What's that sound? A lame duck and time slipping away. I have to say the Democrats did a great job of getting into position. I personally lament the losses of Tammy Duckworth, Harold Ford and Ned Lamont. But here's the theme of my urber-thought for today: time is slipping away quickly, and Democrats haven't yet figured out how to turn the attitudinal tide that is leading us into a new Dark Age.
WHAT? Haven't Democrats just demonstrated how to turn the tide?!?!?
No. I think it's quite fair to characterize the gains made evident yesterday as a repudiation of Republican incompetence and management style, not necessarily a repudiation of conservative Republican values.
Take Montana, where I live.
Jon Tester narrowly defeated one of the most inept, unlikable, and possibly corrupt (but probably simply criminally cluelessly inept) politicians at the national level.
Look at the numbers and the split (http://www.sos.state.mt.us/...) between rural Montana counties and more "urban" (if you can say that we have urban areas here in Montana) counties. The rural vote still solidly, resoundingly, in favor of Burns.
Over the past 7 years, I've spend a goodly portion of time in parts of Montana that tourist drive by and fly over, (mostly looking for good hunting spots and just driving around to enjoy this state), and frankly, I don't get it. There is virtually no Democratic organizing presence in these areas, and the local media and social gathering spots are if not hostile to Democrats, then they are actively ignorant of Democratic sensibilities. In any bar you paint a target on your back as soon as you bring up Republican mistakes, (e.g. energy deregulation, Iraq, Afghanistan, war on terror, war on drugs). But that's not the worst of it. That can be worked around.

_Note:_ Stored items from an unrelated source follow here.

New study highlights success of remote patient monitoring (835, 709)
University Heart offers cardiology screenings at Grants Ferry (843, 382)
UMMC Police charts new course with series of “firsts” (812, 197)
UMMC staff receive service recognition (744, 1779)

The worst of it is that Democratic organizers from urban/suburban environments are actively hostile to the values of rural voters. I like the neuvo-Testerista's, but my god they stick out like a cow turd on a wedding cake once they leave the city.
I see the same thing everytime we get visitors from the coast and I take them to places where people are plain spoken and there's just not a lot of window dressing to what's important in people's lives (family, work, church, country). The first reaction is typically, incredulity and disbelief, then wonder, then condescention and snark (usually involving inbreeding jokes). Montanans are particularly sensitive to snark and pretense, can smell it a mile away, and will disappear at the first whiff of it, (kind of like deer at daybreak).
Urban organizers can't get anywhere near close to folks in these areas to engage them in dialogue: their presence/attitude are enough to queer the deal (2nd law of thermodynamics anyone?)
I'm afraid this election may set this divide in stone, and I think it's something that Republicans, thinking strategically, will count on to exploit in the next 24 months. And will be a problem that will bite us all in the butt unless D's can figure out:
a) An approach to this divide that is not immediately patronizing and hostile,
b) Language that is both pragmatic and inspiring, appeals to the hard middle, yet doesn't compromise core values,
c) How to deliver its promises without asking the middle class and working poor to shoulder more financial burdens while taking it in the shorts through job losses (declining wages, job insecurity), health care increases, pension/long-term financial insecurity, and perceptions in growing economic and social inequalities between people who do work and produce stuff, and people who broker, sell and talk about stuff.
If the Democrats can't figure out how to crack this nut in pretty short order, their ability to retain and act on the gains achieved last night will be short lived: they will be a speed bump in the downward path to a declining America.
I don't know what the answer to this is, other than sublimate your first instincts and don't gloat. This election wasn't about you: it was about your opponents. You've been given a short-term lease on power. Sharp knives and plain talk will go a long way to establish credibility and open doors. Showboating and playing to the crowd will result in Republicans keeping the presidency in '08. Guaranteed.
Democrats have an extraordinary opportunity right now. But they have to be very careful about next steps, being mindful of the gulf between people who have no choice but be committed to working for a living and people with "mobile lifestyles", and understanding that this divide has not been bridged with this election.
I think there are lots of people, myself included, that hope that Democrats will take this divide seriously, and make attempts to address it. Many of us feel that Clinton and Gore blew the opportunity to take the most favorable economic and political conditions in this nation's history and move this country ahead. Instead, he set the stage for the rise to power of Bush Jr., a delusional mini-Franco who in 6 short years has set the United States back 20. (Why Franco, not Hitler? Well, I lived in Spain when Franco was alive and saw the deep connection he had to a large segment of Spain. They approved of the garroting of protesters; disappearances of political opponents, and draconian drug laws...but that's another story. Lets leave it at: Bush and Franco have a lot in common).
Democrats have worked very hard to get this opportunity back. Don't blow it by not acknowleging this critical divide in our nation, and addressing it in a substantive way.
Can it be done with a lame duck opposition president with time running out? I don't know. But I think a lot of people want to find out if something can be done in the short amount of time there is to transform transient discontent into concrete progress.